There has always been a resistance to Portland growth.

(WW archives)

Our city is being slowly strangled to death by the flexing hands and tendons of arriving California transplants, their muscular fingers locked at 10 and 2 around Old Portland's neck. More and more cars are arriving here daily. Our ancestors arrived here years ago because they desired the quiet solitude that only the Pacific Northwest could offer. Portland was never meant to be a crowded city, yet it is becoming so.

Always, though, there has been a resistance to that growth—men and women who stood up to those bullying transplants who would come here and live beside them, despite being asked not to. One such early hero was known as "the Big German."

In the autumn of 1900, at the northern end of Union Avenue, there lived a man identified as the Big German. According to publisher reports in the then-daily newspaper The Oregonian, his man was so easily infuriated by passersby that he determined something needed to be done about it. He was antagonized by bicyclists especially, so much so that he came up with a plan to hide next to the road for much of the day, waiting for any unsuspecting cyclist who had the misfortune of passing through the area. Whenever one did, he would pop up from his spot with a mighty roar and attempt to startle them into the gutter.

If successful, the fallen cyclist was his captive audience and he would berate them for however long he felt was necessary to make his point—that they should not be there, that Portland was a place for men like him, a German immigrant who did not ride a bicycle. The Big German believed that by consistent dedication to his plan, all of Portland's cyclists would eventually be convinced that Union Avenue wasn't worth the hassle.

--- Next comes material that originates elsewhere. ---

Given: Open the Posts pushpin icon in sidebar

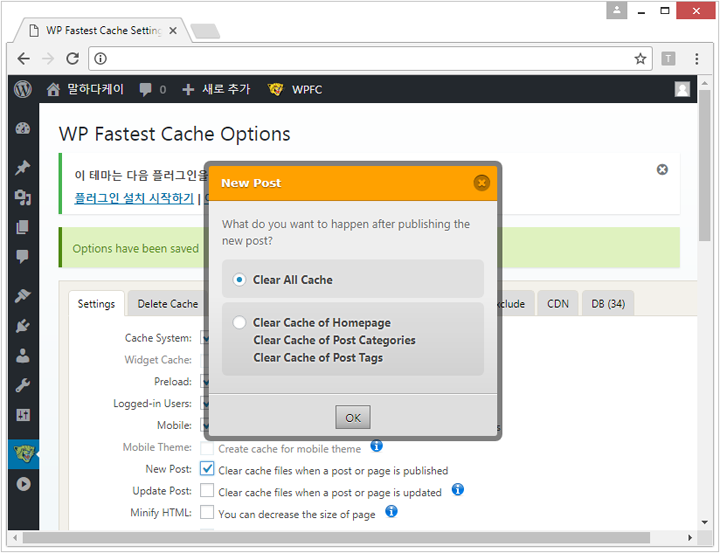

How did the Big German become such an avid bicycle-hater in the first place? Unfortunately, there is no hard evidence, but fortunately I am an esteemed historian and accordingly it is my job to insert colorful details where there are none. Let us say then that the Big German's wife was murdered by a masked villain who narrowly escaped on a bicycle—or perhaps, more poignantly, the Big German harbored painful memories of his estranged wife waving goodbye to him while seated on the handlebars of a bicycle being pedaled away by another man.

After numerous attacks on unassuming cyclists, news of the Big German of Union Avenue spread. The cyclists, however, refused to be intimidated and vowed to continue riding on Union Avenue. Capitulating to the Big German would only lead to further harassment from other large bicycle-hating men of various ethnicities. So instead, they formulated a plan to teach the Big German a lesson.

Knowing the size and ability of the Big German, the cyclists went to boxing gyms in the area scouting for talent. They hired an amateur pugilist who was not quite as big as the German but made up for it with excellent dodging ability. They dubbed this man the Agile Swede, and waited for the day they would send him to the northernmost part of Union Avenue to meet the Big German.